Approximately a year and a half ago, in October of 2010, a photo sharing service launched–one of many available at the time. Using this service and their smart phones, users could apply digital filters to images to make them look like Polaroids or antique photos and then share them with friends and family members using their social networks.
Doesn’t seem like a particularly innovative concept, does it? Definitely not a game changer, right? And it certainly doesn’t sound like an idea worth one thousand dollars, let alone one billion.
How did this even happen? And what significance does this hold for the legal profession, if any?
The significance can be gleaned by first examining why 30 million people signed up for Instagram in the first place and then by looking at Facebook’s motivations for acquiring this company.
The latter inquiry is the easy one. The reason Facebook chose to acquire Instagram is simple–the 30 million users. That’s a lot of users. Not to mention it’s a service easily integrated into Facebook, as Zuckerberg explained in a blog post:
This is an important milestone for Facebook because it’s the first time we’ve ever acquired a product and company with so many users…(P)roviding the best photo sharing experience is one reason why so many people love Facebook and we knew it would be worth bringing these two companies together.
But why did so many people flock to Instagram in the first place–and in such a short time? That’s the tougher question, but the answer is actually quite simple.
First of all, image-based interfaces, as opposed to text-based interfaces, are simply more appealing, both visually and viscerally. Look no further than the tremendous popularity of the newest social media darling, Pinterest, for confirmation of that fact.
Even, so, there’s more to Instagram’s appeal than just photo sharing. What separates Instagram is its interface. It’s simple to use and the end product makes the user look good. That’s the key to Instagram’s success. Using the simple, intuitive interface, amateur photographers can quickly and easily share their photos while at the same producing more appealing photos by masking the defects in the low quality smart phone images with trendy, artsy filters.
In other words, Instagram offers an easily accessible and intuitive interface that gives the user a sense of control and pride over the outcome.
And therein lies the lesson for the legal field. Legal consumers are no different than any other type of 21st century consumer. Clients, especially the younger generation, want easy, instantaneous access to their lawyers and information about their case through an interface that is familiar and intuitive.

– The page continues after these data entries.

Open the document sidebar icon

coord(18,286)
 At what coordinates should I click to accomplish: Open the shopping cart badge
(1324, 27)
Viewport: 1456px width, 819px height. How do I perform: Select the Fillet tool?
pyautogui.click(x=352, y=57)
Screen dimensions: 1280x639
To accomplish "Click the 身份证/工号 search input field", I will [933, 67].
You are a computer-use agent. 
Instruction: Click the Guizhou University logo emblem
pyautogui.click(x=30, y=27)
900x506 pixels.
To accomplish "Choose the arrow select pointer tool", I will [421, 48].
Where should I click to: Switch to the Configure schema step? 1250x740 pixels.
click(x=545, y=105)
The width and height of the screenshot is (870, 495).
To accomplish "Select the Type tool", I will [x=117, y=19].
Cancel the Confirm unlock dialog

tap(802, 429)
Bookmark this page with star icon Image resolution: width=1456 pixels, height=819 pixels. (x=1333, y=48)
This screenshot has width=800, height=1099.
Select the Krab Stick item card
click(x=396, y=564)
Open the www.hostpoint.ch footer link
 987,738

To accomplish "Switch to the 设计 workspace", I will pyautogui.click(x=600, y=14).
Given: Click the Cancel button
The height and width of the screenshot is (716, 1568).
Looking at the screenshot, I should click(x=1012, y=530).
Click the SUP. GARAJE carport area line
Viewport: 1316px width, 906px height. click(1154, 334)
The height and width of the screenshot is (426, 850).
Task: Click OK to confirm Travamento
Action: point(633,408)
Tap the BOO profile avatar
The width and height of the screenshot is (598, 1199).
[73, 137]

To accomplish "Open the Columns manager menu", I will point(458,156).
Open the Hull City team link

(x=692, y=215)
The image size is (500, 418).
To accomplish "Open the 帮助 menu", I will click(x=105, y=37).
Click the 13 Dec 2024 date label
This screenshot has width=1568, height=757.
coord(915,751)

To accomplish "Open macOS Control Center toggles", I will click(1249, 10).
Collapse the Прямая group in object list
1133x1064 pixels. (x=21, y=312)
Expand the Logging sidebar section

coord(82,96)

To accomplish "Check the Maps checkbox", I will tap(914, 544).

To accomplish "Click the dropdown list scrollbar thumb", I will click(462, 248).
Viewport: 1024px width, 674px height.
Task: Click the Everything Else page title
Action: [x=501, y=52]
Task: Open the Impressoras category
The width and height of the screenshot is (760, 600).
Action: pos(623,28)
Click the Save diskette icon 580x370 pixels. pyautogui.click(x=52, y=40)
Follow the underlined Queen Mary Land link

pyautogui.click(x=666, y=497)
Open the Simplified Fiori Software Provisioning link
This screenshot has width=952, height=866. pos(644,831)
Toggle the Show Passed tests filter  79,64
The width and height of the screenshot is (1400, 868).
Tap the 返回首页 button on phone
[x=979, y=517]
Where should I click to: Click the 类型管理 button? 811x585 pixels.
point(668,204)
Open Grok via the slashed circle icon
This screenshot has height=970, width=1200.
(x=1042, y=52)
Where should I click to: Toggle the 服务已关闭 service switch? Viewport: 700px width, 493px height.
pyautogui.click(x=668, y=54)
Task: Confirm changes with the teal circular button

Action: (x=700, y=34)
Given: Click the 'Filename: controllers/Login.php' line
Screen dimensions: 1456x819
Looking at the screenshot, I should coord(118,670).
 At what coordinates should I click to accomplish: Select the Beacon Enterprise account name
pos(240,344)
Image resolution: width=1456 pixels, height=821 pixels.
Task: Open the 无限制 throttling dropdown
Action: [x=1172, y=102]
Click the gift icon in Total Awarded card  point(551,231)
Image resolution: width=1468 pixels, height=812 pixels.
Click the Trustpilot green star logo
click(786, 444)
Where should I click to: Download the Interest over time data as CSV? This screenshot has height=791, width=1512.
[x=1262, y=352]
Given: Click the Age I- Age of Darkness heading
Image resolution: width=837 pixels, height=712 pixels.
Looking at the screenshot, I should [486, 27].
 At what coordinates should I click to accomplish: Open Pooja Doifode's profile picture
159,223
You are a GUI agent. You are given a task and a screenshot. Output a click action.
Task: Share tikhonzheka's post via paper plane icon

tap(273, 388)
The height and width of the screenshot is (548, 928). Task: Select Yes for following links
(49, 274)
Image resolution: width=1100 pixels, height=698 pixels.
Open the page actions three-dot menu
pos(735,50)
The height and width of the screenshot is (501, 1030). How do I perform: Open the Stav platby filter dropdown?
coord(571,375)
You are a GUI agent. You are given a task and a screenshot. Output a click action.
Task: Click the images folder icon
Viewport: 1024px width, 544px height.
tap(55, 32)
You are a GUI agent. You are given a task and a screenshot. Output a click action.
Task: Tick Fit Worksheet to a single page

They want to have control over their case and its outcome. This sense of control is gleaned from the ability to determine when and how they obtain the information they need, whether by phone, email or an online client portal.
In other words, clients want to be able to interact with their lawyers on their own terms. The key is to give them a variety of acceptable options, all the while ensuring that you choose methods that allow you to be responsive, but simultaneously control the information overflow.
So, the lesson to be learned is that in order to stay competitive, lawyers must be willing to experiment with new ways to provide their clients with better legal services. Innovate or risk stagnation or even extinction.
Don’t end up like Poloroid, a company that, as explained in this New York Times article, could have in theory been Instagram, but in reality never stood a chance:
In a 2008 talk at the Yale School of Management, Gary T. DiCamillo, a former chief executive at Polaroid, said one reason that the company went out of business was that the revenue it was reaping from film sales acted like a blockade to any experimentation with new business models.